Representatives from SEIU 615, the union representing many of the guards, also rejected AlliedBarton’s offer of a 32-cent raise during negotiations yesterday.

And as a second hunger striker was hospitalized, student protesters threatened an “escalation in tactics” if Harvard did not intervene in the negotiations.

CONTINUING THE CONVERSATION

The University has maintained it will not involve itself in the negotiations, but agreed Tuesday to honor the students’ request for a meeting to present their grievances. A second meeting between officials and protesting students was to take place this morning.

On Wednesday, six students, five who are participating in the hunger strike, met with Murphy.

The meeting has resulted in an offer from the University to “issue a statement reaffirming its commitment to the Katz Committee” and allowing the students to weigh in with their opinions, Guest said.

The Katz Committee, formed in 2001, recommended that the University establish a Wage and Benefits Parity Policy requiring that outside contractors must pay their employees wages similar to those received by in-house unionized employees who perform the same work.

In-house security guards currently make $12.87, which is $0.19 more than the $12.67 the AlliedBarton guards make, according to Stand for Security Coalition figures.

The policy was adopted in 2002.

AlliedBarton did not return repeated calls yesterday afternoon.

NEGOTIATIONS

During negotiations yesterday, AlliedBarton extended an offer, which the Union deemed unsatisfactory, according to Lauren L. Jacobs, the director of organizing at SEIU 615.

Officials did not release the details of the offer. But Austin S. Guest ’07, a spokesman for the group of students leading the campaign for higher wages, the Stand for Security Coalition, said that the security guards were offered $13 per hour, a 32-cent raise which fellow hunger striker J. Claire Provost ’07 called “completely insulting.”

The starting wage for AlliedBarton officers is currently $12.68, according to figures released by the Stand for Security Coalition. The SEIU is asking for a minimum starting wage of $15 per hour.

Students for Security also confirmed that they disrupted negotiations between AlliedBarton and SIEU last week Wednesday, refusing to leave and causing the meeting to end early.

A POSSIBLE ‘ESCALATION IN TACTICS’

Students said they are willing to take more drastic measures to effect their desired change.

“Within the following week, the Harvard administration should expect an escalation of tactics since we are convinced that the tactics we are currently using are inadequate to provoke a satisfactory response from the university,” Guest said.
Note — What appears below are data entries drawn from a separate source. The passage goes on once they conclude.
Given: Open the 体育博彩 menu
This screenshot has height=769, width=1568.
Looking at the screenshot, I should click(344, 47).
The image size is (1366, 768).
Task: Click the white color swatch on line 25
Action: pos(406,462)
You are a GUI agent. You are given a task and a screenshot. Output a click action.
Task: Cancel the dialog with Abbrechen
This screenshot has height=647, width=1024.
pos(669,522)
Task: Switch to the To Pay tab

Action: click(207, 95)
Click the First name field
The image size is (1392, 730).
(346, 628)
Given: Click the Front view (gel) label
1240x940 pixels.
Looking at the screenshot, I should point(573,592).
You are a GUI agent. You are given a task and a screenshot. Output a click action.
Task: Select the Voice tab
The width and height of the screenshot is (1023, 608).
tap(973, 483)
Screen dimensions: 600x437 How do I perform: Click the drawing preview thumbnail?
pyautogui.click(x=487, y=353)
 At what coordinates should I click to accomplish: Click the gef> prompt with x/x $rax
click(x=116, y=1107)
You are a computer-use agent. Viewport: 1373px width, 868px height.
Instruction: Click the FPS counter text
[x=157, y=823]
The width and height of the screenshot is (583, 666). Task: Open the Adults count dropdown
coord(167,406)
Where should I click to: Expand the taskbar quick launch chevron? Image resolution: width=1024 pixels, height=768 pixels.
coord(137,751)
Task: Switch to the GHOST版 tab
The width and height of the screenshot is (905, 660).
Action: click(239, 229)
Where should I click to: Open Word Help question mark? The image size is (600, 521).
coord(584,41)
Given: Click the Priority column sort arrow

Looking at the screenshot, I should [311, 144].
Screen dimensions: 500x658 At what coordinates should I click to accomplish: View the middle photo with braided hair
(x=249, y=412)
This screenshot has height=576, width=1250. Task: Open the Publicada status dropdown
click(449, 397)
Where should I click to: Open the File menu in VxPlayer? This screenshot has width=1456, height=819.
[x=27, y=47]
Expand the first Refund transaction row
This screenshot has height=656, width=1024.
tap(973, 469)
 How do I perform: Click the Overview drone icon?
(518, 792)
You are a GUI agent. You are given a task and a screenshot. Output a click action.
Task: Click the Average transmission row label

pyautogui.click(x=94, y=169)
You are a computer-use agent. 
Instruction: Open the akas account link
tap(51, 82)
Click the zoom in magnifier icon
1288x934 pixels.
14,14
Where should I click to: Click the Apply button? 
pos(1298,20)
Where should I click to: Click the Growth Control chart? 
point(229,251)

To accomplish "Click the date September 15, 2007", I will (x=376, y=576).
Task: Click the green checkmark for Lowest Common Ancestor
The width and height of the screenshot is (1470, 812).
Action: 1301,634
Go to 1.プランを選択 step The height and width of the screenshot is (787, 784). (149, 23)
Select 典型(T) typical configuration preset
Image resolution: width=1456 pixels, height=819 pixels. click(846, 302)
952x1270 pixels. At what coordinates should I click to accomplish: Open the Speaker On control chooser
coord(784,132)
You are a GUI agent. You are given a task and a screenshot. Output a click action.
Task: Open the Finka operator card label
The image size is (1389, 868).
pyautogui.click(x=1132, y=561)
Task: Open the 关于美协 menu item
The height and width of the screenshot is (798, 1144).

On Wednesday afternoon, a second undergraduate participating in the strike was hospitalized for dangerously low sodium levels. Matthew A. Opitz ’10 was admitted to Mount Auburn Hospital and placed on intravenous saline solution. He was released at 5:30 p.m. and is continuing with the hunger strike, according to a statement released by the Stand for Security Coalition.

At the rally yesterday, Benjamin Landau-Biespiel ’10 said that hunger strikers were being threatened with the prospect of losing their College housing if they did not go to University Health Services every day to receive checkups.

But Director of Communications for the Faculty of Arts and Sciences Robert Mitchell, after speaking with College administrators, said, “There is no plan at this point to deny students housing who are involved in this hunger strike.”

Provost said to a crowd of over 100 that she was not intimidated by what she said were the school’s threats to call her parents and that her parents joined her in fasting on Wednesday.

Boston City Councillor Charles H. “Chuck” Turner ’62 attended the rally yesterday and read out loud a letter of support signed by himself and seven other elected city officials, which criticized the University’s failure to educate its students about “moral intelligence.”